I have several huge sorted enumerable sequences that I want to merge. Theses lists are manipulated as IEnumerable but are already sorted. Since input lists are sorted, it should be possible to merge them in one trip, without re-sorting anything.

I would like to keep the defered execution behavior.

I tried to write a naive algorithm which do that (see below). However, it looks pretty ugly and I'm sure it can be optimized. It may exist a more academical algorithm...

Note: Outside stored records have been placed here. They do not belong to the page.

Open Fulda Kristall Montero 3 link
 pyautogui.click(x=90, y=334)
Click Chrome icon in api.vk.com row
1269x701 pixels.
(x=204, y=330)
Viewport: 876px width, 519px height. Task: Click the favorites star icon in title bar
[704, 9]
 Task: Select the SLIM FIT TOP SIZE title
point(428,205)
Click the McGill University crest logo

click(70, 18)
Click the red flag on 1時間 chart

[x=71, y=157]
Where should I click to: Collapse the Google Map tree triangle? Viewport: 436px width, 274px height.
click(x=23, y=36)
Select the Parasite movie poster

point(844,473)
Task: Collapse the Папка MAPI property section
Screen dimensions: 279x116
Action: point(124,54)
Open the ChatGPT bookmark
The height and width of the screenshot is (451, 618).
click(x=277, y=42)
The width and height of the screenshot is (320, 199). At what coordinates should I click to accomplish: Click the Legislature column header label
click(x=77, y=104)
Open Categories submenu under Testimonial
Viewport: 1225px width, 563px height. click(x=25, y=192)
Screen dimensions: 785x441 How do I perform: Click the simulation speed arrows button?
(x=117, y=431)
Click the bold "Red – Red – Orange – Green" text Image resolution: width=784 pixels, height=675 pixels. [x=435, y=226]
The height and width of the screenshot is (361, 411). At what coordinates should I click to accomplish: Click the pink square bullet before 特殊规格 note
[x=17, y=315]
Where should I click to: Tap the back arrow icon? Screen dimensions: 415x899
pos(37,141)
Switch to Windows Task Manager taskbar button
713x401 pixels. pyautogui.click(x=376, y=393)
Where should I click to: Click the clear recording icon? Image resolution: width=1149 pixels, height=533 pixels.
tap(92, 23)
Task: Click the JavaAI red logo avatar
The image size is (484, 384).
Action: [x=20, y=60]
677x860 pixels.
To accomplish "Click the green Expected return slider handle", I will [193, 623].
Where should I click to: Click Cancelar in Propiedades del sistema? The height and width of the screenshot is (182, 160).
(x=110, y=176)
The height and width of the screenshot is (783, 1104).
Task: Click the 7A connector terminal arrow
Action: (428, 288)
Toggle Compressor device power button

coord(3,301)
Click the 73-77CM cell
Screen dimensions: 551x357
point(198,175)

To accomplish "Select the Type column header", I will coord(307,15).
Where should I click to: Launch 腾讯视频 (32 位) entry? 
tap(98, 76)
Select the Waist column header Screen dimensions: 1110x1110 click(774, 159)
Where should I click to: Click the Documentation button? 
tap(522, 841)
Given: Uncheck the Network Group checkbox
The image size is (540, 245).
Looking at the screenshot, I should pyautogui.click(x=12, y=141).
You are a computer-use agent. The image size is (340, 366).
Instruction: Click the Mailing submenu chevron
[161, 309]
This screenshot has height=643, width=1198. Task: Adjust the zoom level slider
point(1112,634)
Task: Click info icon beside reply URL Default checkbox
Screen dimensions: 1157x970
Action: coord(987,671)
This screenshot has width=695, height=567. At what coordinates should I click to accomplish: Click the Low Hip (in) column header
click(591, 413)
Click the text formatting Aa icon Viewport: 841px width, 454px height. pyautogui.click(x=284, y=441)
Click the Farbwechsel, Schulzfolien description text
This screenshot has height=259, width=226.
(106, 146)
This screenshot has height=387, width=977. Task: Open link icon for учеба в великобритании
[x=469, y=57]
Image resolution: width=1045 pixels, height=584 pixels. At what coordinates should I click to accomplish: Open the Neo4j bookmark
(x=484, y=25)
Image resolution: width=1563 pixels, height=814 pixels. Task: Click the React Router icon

IEnumerable<T> MergeOrderedLists<T, TOrder>(IEnumerable<IEnumerable<T>> orderedlists, 
                                            Func<T, TOrder> orderBy)
{
    var enumerators = orderedlists.ToDictionary(l => l.GetEnumerator(), l => default(T));
    IEnumerator<T> tag = null;

    var firstRun = true;
    while (true)
    {
        var toRemove = new List<IEnumerator<T>>();
        var toAdd = new List<KeyValuePair<IEnumerator<T>, T>>();
        foreach (var pair in enumerators.Where(pair => firstRun || tag == pair.Key))
        {
            if (pair.Key.MoveNext())
                toAdd.Add(pair);
            else
                toRemove.Add(pair.Key);
        }

        foreach (var enumerator in toRemove)
            enumerators.Remove(enumerator);

        foreach (var pair in toAdd)
            enumerators[pair.Key] = pair.Key.Current;

        if (enumerators.Count == 0)
            yield break;

        var min = enumerators.OrderBy(t => orderBy(t.Value)).FirstOrDefault();
        tag = min.Key;
        yield return min.Value;

        firstRun = false;
    }
}

The method can be used like that:

// Person lists are already sorted by age
MergeOrderedLists(orderedList, p => p.Age);

assuming the following Person class exists somewhere:

    public class Person
    {
        public int Age { get; set; }
    }

Duplicates should be conserved, we don't care about their order in the new sequence. Do you see any obvious optimization I could use?